I have been gifted an 04 Beetle that we had the transmission rebuilt by a local shop and as part of the process, I installed a new/rebuilt drive axle (Raxles) on the passenger side, and redid the front brakes with new pads and rotors. Now that all that has been completed, when I go out a test spin, the ASR light begins flashing at ~20 mph and the brakes begin trying to adjust for wheel spin which isn't actually happening. Then the light will go off intermittently and then re-engage. I checked both wheel speed sensors with a ohm meter and they read ~1000 ohms which seems to be in range. I brushed off both sensors a little. What or where should I look next? 

I can turn off the ASR with the ESP switch and it seems to behave. 

As far as the car itself goes, it seems to have a fair amount of torque and seems a little squirrelly when you get into the accelerator...is it safe to assume this is the nature of the car? You may see this post in a few other areas...I wasn't really sure where it fit. 

Thanks.


----------



## Anony00GT (Mar 6, 2002)

You need to get a scan tool capable of reading measuring blocks (datastream) out of the ABS module. VCDS is probably your best bet. Watch the wheel speed values while driving.


----------



## Shane C (Dec 31, 2011)

VCDS Scanners. New to me so where should I start? A quick internet search came up with ross-tech. Are the scanners pretty brand specific or are there any that I could use with VW and Toyota for example. 

Thanks


----------



## Anony00GT (Mar 6, 2002)

www.ross-tech.com is the only place to get VCDS. Anywhere else is a pirated version/clone. 

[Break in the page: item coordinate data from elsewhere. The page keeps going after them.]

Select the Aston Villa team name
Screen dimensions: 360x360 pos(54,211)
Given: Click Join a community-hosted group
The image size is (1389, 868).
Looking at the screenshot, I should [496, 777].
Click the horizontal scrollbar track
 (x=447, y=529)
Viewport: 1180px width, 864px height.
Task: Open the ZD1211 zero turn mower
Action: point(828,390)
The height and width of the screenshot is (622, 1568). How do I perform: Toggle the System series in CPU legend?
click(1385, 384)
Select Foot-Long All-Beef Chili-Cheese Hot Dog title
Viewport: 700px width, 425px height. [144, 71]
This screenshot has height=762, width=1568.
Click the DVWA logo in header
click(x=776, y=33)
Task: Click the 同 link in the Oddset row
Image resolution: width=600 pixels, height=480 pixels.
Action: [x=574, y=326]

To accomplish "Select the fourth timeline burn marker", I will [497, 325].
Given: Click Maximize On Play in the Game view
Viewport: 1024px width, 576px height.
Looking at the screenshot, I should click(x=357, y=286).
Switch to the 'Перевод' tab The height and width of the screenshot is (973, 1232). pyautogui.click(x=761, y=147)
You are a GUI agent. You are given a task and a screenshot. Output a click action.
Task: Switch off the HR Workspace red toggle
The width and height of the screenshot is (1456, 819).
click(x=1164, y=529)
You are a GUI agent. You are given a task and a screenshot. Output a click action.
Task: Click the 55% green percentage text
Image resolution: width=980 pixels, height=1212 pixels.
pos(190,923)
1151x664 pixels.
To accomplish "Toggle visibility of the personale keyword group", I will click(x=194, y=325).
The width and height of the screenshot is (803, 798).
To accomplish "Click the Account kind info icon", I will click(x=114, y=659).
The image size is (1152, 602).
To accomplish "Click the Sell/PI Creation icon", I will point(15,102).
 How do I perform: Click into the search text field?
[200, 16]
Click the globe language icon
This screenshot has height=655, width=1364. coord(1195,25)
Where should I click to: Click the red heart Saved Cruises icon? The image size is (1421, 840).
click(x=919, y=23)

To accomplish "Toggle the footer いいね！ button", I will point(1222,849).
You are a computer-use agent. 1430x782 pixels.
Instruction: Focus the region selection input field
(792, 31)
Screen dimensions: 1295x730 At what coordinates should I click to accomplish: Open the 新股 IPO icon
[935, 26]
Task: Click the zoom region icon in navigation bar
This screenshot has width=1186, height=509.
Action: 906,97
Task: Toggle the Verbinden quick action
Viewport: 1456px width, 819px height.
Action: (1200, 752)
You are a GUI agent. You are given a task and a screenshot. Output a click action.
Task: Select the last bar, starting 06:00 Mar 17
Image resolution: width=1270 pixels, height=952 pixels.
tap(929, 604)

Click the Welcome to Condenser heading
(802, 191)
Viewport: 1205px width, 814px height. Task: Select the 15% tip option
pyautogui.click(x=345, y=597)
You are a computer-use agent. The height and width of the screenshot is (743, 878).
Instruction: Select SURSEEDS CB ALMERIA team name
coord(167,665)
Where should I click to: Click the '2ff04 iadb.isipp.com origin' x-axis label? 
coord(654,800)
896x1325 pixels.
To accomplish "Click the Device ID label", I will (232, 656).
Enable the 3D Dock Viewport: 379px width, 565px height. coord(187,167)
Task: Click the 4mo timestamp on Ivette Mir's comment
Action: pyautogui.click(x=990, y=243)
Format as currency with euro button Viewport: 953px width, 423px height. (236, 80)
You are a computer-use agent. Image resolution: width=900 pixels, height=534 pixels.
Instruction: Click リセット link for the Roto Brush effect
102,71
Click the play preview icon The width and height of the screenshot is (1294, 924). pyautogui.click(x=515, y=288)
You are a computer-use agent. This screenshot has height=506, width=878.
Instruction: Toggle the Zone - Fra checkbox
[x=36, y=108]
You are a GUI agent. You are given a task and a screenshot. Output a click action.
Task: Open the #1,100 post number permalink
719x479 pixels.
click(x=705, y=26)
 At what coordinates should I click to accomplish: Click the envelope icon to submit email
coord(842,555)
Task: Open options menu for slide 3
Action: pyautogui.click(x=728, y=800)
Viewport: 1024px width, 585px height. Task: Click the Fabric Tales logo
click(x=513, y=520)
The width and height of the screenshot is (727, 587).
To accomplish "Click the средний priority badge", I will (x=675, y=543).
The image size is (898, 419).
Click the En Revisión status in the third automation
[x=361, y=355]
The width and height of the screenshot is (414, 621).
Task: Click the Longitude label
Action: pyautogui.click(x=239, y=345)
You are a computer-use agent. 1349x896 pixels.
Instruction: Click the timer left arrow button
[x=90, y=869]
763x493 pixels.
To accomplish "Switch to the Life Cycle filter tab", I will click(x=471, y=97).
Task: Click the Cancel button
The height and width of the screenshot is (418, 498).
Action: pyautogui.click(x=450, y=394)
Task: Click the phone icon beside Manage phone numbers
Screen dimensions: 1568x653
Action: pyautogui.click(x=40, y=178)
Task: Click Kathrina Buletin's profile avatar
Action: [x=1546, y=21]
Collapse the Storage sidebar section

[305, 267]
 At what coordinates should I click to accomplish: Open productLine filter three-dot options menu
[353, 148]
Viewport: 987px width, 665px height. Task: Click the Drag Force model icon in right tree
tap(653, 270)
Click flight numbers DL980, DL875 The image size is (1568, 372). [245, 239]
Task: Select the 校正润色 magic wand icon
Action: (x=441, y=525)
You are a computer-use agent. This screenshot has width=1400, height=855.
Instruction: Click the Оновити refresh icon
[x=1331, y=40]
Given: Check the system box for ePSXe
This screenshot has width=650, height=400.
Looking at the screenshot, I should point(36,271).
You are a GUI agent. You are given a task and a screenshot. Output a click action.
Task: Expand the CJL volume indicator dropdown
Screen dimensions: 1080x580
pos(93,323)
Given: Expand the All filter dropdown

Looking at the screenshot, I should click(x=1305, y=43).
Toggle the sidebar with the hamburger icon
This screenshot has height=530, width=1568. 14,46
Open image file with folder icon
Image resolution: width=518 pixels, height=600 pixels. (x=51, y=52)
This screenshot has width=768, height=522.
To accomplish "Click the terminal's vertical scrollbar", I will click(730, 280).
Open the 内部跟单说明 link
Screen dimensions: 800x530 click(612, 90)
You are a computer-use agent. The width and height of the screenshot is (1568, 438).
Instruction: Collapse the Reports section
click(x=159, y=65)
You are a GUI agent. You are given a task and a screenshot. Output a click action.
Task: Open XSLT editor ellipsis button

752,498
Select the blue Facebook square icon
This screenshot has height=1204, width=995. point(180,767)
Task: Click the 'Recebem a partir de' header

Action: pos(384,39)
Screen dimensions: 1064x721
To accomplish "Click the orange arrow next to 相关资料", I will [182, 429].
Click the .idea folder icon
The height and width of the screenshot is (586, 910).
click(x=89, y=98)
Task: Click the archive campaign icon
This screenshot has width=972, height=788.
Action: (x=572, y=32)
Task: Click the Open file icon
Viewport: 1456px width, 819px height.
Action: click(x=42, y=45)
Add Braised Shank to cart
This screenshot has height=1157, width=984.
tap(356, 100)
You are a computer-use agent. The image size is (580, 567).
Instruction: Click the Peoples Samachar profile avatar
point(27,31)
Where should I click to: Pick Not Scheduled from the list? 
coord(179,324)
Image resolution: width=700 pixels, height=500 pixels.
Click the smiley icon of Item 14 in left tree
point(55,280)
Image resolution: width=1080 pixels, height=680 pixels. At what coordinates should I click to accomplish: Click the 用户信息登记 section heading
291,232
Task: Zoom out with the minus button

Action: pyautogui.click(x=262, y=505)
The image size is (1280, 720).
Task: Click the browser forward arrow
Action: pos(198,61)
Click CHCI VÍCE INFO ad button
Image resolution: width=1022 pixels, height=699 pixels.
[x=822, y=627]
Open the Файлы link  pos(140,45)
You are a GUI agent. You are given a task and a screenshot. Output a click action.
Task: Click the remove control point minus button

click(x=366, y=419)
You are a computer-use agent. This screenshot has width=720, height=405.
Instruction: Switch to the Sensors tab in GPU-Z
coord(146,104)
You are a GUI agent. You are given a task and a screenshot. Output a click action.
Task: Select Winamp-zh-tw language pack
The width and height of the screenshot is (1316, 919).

The VCDS interface requires a Windows PC to operate. Personally, I use a Windows 7 tablet for portability purposes, but a laptop will work as well. A desktop will also work, but the portability aspect is gone. 

As far as VW/Audi, the software is as capable as the dealership tool, as long as you get the right interface for the vehicle(s) you're working on (HEX-CAN interfaces will work on all VAG cars 1996-2012). It will also do generic OBDII on _most_ vehicles as well, the exception being cars using the VPW protocol, such as some GM or Ford applications. 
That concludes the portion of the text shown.